Though it might not sound like it, it was somewhat of a revelation to the audience at Advertising Week Europe – myself included.

It was, of course, a hypothetical of what’s to come, but as Nick mentioned, “We’re really not very far from that as a reality as companies are putting these technologies together,” in what they see as a gentle AI practice which supports the user in carrying out tasks. 



Taking over from Nick, Rebecca explained how brands or marketers are starting to embrace this ‘AI intimacy’ in a real and tangible way. “AI has been around for a very, very long time over the last decade, it's been integrated into many businesses, probably referred to as machine learning.” Now, Rebecca explained, it’s generative AI which is coming to the table and basing the vast majority of conversations, as AI is split into:

Language
Image & Video
Code 
Multimodal 

As marketers now have AI at their fingertips, they’re not only able to implement things they’ve dreamt up but deliver them with both scale and precision. “If we look back on this time in years to come, it will probably be similar to when the internet came online, the level of disruption and the speed in which it is happening is truly, truly remarkable,” said Rebecca. She then went on to explain that there is a shift in how we consider the consumer. It’s going from,

‘What you think I need’ to ‘What I want’.

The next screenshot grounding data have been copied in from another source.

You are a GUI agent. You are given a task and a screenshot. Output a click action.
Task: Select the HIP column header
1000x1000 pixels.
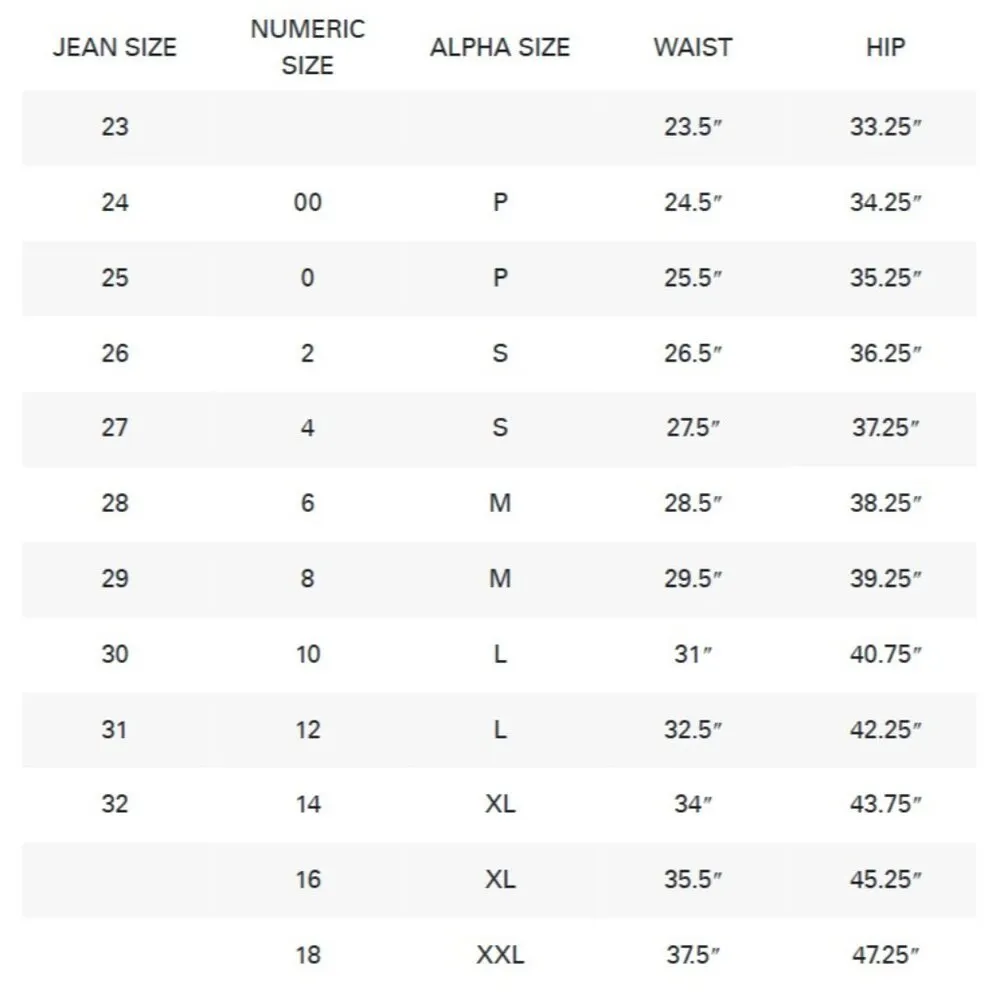click(x=885, y=47)
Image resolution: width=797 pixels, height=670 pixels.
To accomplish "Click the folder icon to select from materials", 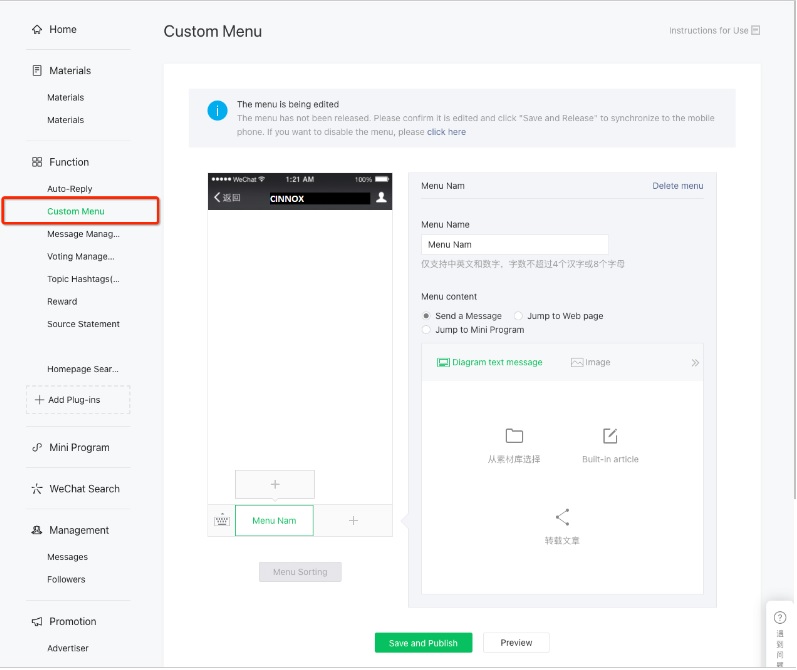I will (514, 436).
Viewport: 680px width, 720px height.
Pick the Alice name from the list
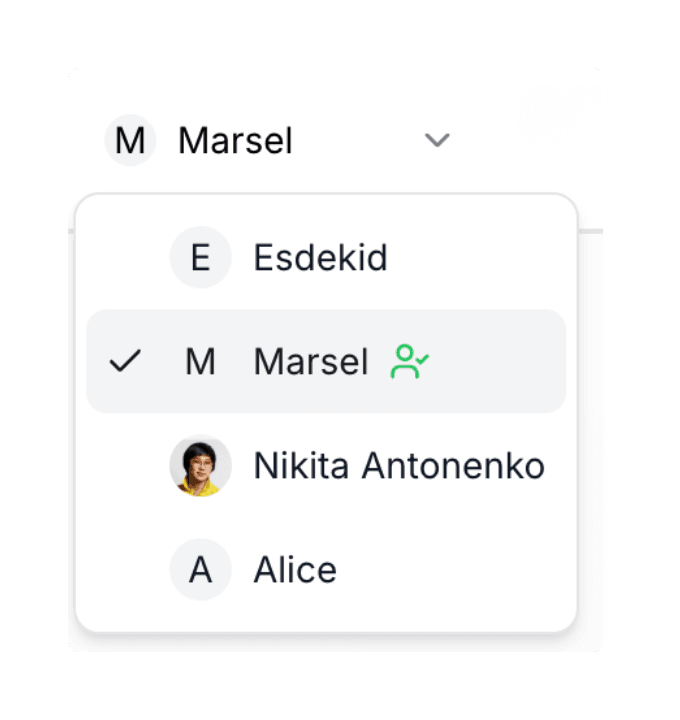point(295,569)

“Brand on demand,” Rebecca explained, is a new consideration, how interfaces can pick up from where a user left off, learn more about the customer and thus serve them in a better way. “So in all of that, then how do we make sure we drive intimacy?” she questioned, as personalisation gets mentioned again. “It’s easy to get it wrong,” Rebecca said, but gives us an example of how you can get it right. In a Valentine’s Day study of a love letter written by a human vs AI, it turns out that while 69% of people could tell the difference between AI and human, 65% actually preferred the AI-written note. “I think it's an amazing demonstration of showing just how intimate AI can be and also how right you can get it.”

Aside from that, as Rebecca also explained it is the responsibility of technologists, brand owners and marketers to ensure that AI doesn’t cross lines into unsettling content, but there is plenty of opportunity for brands to add value with AI. “There's really two ways of breaking down that value. The first one is providing utility,” and continued, “And then on the other side engagement, if we think about end-to-end customer journeys, and how we're trying to slowly pull people through our sales funnels, or drive loyalty and retention. 

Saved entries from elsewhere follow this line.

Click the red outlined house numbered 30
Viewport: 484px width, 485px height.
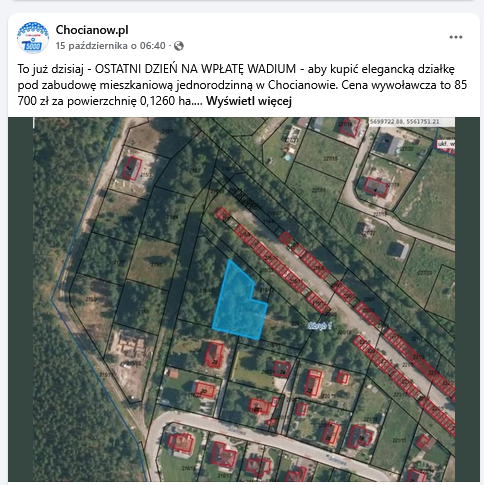[205, 390]
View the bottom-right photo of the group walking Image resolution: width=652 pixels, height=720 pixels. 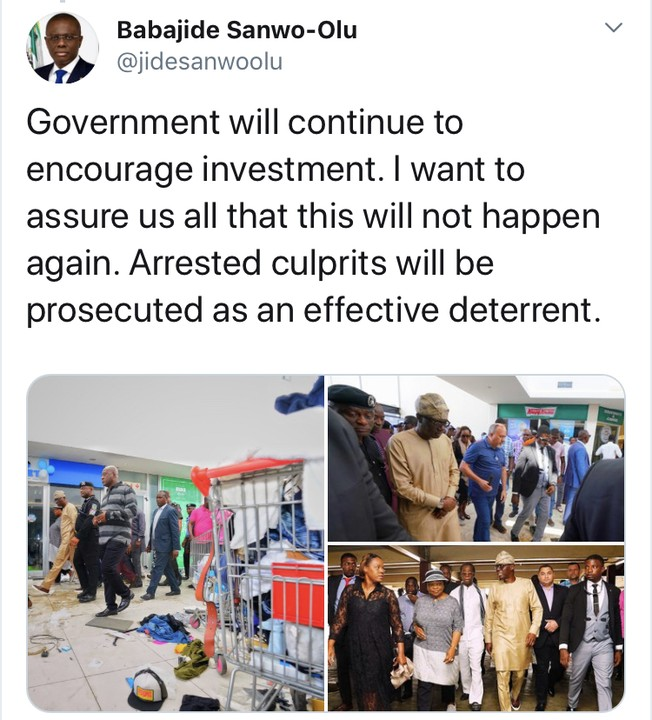(x=476, y=628)
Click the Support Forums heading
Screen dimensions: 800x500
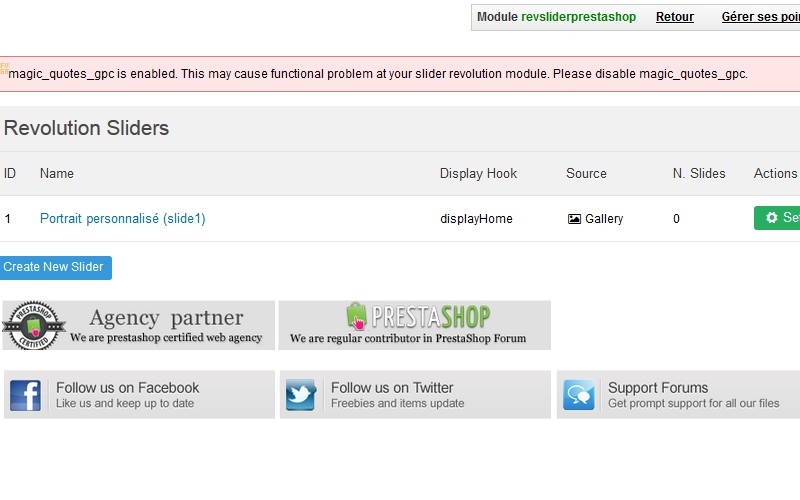658,388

“How can you drive deeper engagement? How can you ensure you're learning from the past? And what do you know about them? And how can you continue to improve on that,” she said. Ultimately, Rebecca explained how all brands are trying to drive superior customer service, leveraging AI tools to bring this to life.

Imperative to all of this is brand distinction, as she asked, “Is your brand defined enough to be profitable? Is your brand defined enough to be comfortable? If you were to ingest all your content, and all your details that sit behind your brand right now, today? What would it feel like? What would it sound like? What would it look like? What would be my experience of the brand?”

She continued, “Everything from positioning voice imagery, signifiers, brand voice is a great one to think about. What's the tone? How do you make sure it's laser-sharp? How do you make sure that it's trainable?” Google is the example that Rebecca presented us, a company with a truly defined brand identity. (A deeper dive on this can be found on the link here and in the example below.) 

“Gone are the days of the Brand Book, you heard it here first,” she joked, “I'm forever chased, trying to make sure we get to really kind of the purest essence of the brand.”

Rebecca continued, “We really believe there's going to be a shift, and is going to be a shift to more thinking about brand as an operating system, or living and breathing thing that sits at the centre of everything, and is much more something that will be generative, something that you train”

She left us with three key takeaways: 

We’re living in ‘Experience 3.0’.

Profitable brands - the one thing that makes experiences and drives product choices is the brand.

Brand building, as it moves from attention to intimacy, will bring change and exciting times ahead.